Con riferimento poi all'articolo 2, sottolinea l'importanza di aumentare il reddito disponibile anche attraverso misure che facilitino la flessibilità delle prestazioni di lavoro e incentivino al tempo stesso la produttività. Per questo, sono state adottate disposizioni che rivedono il regime fiscale dei redditi da lavoro dipendente, introducendo sulle prestazioni di lavoro straordinario e sulle retribuzioni relative a incrementi di produttività, un'imposta sostitutiva dell'IRPEF e delle relative addizionali nella misura del dieci per cento. Relativamente alla detassazione dei compensi per lavoro straordinario e per gli incrementi della produttività, evidenzia che si tratta di una misura adottata in via sperimentale, di cui sono destinatari i dipendenti del settore privato che nel 2007 abbiano realizzato redditi non superiori a 30.000 euro. In ogni caso, entro la fine dell'anno è prevista una verifica del Ministro del lavoro, insieme con le parti sociali, sugli effetti prodotti al fine di valutare l'opportunità di protrarre l'arco temporale di applicazione dell'agevolazione e anche di estendere la platea dei beneficiari al pubblico impiego. Esprime pieno apprezzamento per tale disposizione, volta a premiare il merito, in una logica che dovrebbe essere alla base di qualsiasi democrazia funzionante.

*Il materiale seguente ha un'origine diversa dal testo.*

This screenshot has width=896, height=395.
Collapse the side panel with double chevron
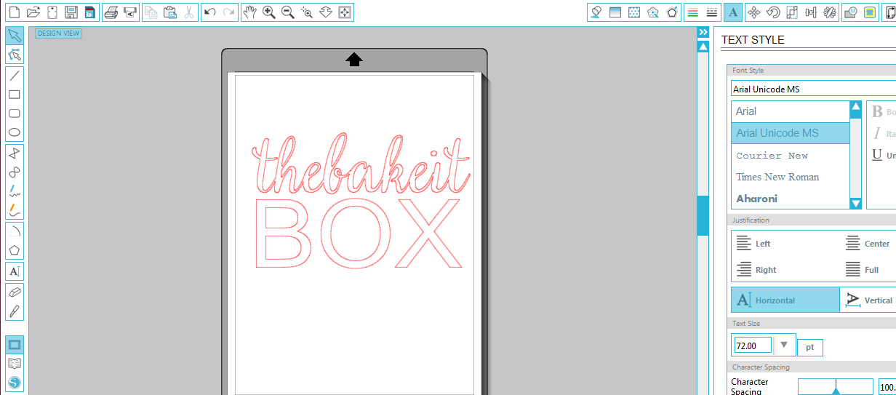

Con riferimento all'articolo 5, si sofferma in primo luogo sulle modalità di copertura degli interventi di cui agli articoli 1 e 2 presenti nella disposizione. Condivide in linea di massima l'impostazione adottata dal Governo, che, coerentemente alle premesse ed obiettivi già richiamati, individua con riduzioni di spese (e non attraverso ulteriori incrementi del carico fiscale che si porrebbero in insanabile conflitto con lo spirito di disposizioni finalizzate a ridurre il carico impositivo sulle famiglie) le coperture finanziarie delle misure sull'esenzione ICI e sulla detassazione degli straordinari. Insieme, in evidente rottura con l'operato del precedente Governo, viene realizzata una riduzione e migliore distribuzione della spesa pubblica. L'individuazione della copertura finanziaria effettuata dal Governo con il decreto-legge è pertanto, a suo giudizio, pienamente condivisibile. A questo proposito, in risposta alle critiche alle riduzioni di autorizzazioni di spesa effettuate, anche da parte della maggioranza parlamentare, osserva che le misure legislative contenute nel provvedimento hanno un immediato impatto su tutti i nuclei familiari e lavoratori italiani, senza distinzioni di sorta ed in un'ottica di improcrastinabile urgente solidarietà. In proposito auspica che l'interesse nazionale possa prevalere su quello particolare, finalmente gettando le basi, anche in Italia, per uno sviluppo di medio e lungo periodo. Ciò posto, per quel che concerne l'individuazione delle singole poste di copertura, rileva l'opportunità di valutare se effettivamente, nell'ambito delle autorizzazioni di spesa oggetto di riduzione, ve ne siano alcune che debbano condurre l'Esecutivo ad una diversa determinazione perché particolarmente meritevoli.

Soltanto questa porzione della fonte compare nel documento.